▶ TASK INSTRUCTIONS
Exactly as written, restate the material below from its first line through the line containing "Click the magnifier", and stop there.

▶ EXERCISE DATA
§ §
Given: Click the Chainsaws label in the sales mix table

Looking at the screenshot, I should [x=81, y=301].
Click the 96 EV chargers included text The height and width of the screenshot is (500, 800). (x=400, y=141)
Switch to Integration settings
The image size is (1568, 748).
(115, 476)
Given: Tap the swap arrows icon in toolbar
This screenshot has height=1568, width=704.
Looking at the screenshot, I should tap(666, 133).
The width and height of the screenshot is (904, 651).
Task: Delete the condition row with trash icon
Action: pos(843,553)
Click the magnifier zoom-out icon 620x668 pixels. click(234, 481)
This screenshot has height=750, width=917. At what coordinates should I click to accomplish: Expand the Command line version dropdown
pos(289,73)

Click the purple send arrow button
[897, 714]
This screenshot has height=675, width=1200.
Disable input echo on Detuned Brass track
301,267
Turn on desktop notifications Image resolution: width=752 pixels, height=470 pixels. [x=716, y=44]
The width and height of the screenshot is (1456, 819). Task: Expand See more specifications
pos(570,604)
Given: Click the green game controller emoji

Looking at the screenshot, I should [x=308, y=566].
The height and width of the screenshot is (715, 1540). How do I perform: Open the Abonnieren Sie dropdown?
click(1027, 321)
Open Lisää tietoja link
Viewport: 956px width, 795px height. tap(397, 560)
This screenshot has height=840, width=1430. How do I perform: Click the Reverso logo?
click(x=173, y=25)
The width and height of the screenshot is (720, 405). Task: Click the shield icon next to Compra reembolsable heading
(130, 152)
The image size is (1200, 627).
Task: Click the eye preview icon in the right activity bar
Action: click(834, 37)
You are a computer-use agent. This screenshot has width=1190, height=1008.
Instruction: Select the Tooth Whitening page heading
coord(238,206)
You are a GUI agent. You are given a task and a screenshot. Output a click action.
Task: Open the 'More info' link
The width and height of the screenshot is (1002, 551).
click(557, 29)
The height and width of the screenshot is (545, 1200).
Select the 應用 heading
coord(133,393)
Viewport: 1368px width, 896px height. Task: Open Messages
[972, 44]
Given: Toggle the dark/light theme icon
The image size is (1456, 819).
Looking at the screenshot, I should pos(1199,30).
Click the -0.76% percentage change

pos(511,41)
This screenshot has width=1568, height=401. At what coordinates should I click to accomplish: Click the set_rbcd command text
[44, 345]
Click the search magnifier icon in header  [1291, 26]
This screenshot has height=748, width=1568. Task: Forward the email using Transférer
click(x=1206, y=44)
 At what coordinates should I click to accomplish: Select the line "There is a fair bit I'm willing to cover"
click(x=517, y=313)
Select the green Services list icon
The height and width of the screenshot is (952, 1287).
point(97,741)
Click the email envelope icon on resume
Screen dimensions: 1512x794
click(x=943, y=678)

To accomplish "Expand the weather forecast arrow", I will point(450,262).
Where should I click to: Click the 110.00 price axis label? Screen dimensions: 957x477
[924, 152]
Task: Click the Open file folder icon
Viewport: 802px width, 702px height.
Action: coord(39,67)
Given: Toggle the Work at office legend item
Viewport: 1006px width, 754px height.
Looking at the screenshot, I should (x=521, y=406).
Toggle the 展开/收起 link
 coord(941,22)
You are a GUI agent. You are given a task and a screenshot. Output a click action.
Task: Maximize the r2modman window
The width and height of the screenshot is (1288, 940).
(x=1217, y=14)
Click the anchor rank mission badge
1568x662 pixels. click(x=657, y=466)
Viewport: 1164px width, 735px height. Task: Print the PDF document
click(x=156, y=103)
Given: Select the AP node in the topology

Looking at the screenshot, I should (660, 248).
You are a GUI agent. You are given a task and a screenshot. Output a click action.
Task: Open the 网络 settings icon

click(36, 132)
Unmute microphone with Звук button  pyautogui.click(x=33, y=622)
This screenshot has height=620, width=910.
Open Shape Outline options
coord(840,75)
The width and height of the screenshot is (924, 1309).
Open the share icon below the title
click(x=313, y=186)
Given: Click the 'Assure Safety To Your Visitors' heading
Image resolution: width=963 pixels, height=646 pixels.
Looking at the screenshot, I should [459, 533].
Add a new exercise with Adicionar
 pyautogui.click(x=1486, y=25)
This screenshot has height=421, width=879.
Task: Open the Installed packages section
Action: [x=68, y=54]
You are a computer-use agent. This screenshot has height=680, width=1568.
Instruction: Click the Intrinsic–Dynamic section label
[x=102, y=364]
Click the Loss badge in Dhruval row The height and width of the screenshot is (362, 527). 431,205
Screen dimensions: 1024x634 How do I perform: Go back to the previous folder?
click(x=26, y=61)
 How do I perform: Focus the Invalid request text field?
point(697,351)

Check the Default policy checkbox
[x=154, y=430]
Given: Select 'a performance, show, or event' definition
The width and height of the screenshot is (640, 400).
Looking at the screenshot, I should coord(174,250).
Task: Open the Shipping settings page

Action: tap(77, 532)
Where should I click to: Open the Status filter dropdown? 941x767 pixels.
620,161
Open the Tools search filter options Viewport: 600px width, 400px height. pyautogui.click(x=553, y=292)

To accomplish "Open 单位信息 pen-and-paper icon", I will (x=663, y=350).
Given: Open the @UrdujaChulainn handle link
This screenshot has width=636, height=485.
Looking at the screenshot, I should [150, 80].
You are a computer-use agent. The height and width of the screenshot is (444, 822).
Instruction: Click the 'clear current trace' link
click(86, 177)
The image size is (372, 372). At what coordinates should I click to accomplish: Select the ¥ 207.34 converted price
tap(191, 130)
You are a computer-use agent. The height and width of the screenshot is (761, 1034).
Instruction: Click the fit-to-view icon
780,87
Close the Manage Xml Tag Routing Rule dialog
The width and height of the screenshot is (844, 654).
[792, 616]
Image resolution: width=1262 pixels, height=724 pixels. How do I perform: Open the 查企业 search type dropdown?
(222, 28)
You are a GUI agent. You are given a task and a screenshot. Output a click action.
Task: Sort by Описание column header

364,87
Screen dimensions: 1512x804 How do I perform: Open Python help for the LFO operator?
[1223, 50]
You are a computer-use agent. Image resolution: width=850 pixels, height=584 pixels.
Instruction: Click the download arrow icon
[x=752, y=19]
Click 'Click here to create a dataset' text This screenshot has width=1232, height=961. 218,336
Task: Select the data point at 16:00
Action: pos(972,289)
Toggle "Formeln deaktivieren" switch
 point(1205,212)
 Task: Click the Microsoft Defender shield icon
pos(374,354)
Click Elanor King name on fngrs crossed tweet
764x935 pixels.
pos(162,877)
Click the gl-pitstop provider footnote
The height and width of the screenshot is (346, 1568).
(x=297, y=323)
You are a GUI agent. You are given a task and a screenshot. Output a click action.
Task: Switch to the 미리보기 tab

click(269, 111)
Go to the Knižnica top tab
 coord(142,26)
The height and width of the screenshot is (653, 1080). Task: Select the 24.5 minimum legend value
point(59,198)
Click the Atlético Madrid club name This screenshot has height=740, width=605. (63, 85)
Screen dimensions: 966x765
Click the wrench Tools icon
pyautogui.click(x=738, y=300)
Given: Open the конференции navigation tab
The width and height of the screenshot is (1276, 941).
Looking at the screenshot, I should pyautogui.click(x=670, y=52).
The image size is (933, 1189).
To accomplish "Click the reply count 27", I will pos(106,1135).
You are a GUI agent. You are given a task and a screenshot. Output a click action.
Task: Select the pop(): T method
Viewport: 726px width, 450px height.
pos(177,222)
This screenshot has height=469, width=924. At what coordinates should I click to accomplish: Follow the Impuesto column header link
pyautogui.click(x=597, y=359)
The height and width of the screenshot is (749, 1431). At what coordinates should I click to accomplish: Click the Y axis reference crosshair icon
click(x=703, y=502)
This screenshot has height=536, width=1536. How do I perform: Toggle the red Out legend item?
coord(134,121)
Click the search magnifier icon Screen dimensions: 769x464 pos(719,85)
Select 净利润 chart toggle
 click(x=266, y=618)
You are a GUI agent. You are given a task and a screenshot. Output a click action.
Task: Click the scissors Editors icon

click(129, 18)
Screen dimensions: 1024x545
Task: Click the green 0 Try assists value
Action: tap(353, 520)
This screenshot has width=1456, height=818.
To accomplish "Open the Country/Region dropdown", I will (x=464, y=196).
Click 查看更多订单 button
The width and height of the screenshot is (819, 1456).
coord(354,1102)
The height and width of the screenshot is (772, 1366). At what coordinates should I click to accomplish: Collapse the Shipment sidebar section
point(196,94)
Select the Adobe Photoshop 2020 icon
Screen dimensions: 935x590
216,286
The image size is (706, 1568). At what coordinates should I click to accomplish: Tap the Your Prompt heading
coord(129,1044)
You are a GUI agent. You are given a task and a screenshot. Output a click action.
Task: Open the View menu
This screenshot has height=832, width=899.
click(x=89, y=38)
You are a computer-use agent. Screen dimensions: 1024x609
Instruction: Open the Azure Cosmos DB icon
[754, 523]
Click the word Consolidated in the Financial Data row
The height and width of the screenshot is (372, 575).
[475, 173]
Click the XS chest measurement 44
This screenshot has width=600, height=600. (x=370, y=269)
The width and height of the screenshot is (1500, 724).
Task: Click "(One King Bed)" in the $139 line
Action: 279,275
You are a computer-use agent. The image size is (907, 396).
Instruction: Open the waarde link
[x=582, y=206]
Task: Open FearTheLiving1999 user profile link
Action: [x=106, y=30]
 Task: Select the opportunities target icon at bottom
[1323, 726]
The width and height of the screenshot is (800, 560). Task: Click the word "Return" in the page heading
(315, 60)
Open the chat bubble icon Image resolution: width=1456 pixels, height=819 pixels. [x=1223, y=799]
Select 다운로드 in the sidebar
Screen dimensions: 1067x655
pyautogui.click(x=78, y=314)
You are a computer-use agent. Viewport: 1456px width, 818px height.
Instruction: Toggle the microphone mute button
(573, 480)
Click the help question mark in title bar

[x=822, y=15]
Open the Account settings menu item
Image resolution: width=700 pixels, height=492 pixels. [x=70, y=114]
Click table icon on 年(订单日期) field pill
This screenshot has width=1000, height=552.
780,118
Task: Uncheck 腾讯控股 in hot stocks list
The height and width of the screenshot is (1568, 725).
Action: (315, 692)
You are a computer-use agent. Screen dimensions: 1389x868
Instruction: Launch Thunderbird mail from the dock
§ §
▶ ANSWER SECTION
Given: Click the Chainsaws label in the sales mix table

Looking at the screenshot, I should [x=81, y=301].
Click the 96 EV chargers included text The height and width of the screenshot is (500, 800). (x=400, y=141)
Switch to Integration settings
The image size is (1568, 748).
(115, 476)
Given: Tap the swap arrows icon in toolbar
This screenshot has height=1568, width=704.
Looking at the screenshot, I should tap(666, 133).
The width and height of the screenshot is (904, 651).
Task: Delete the condition row with trash icon
Action: pos(843,553)
Click the magnifier zoom-out icon 620x668 pixels. click(234, 481)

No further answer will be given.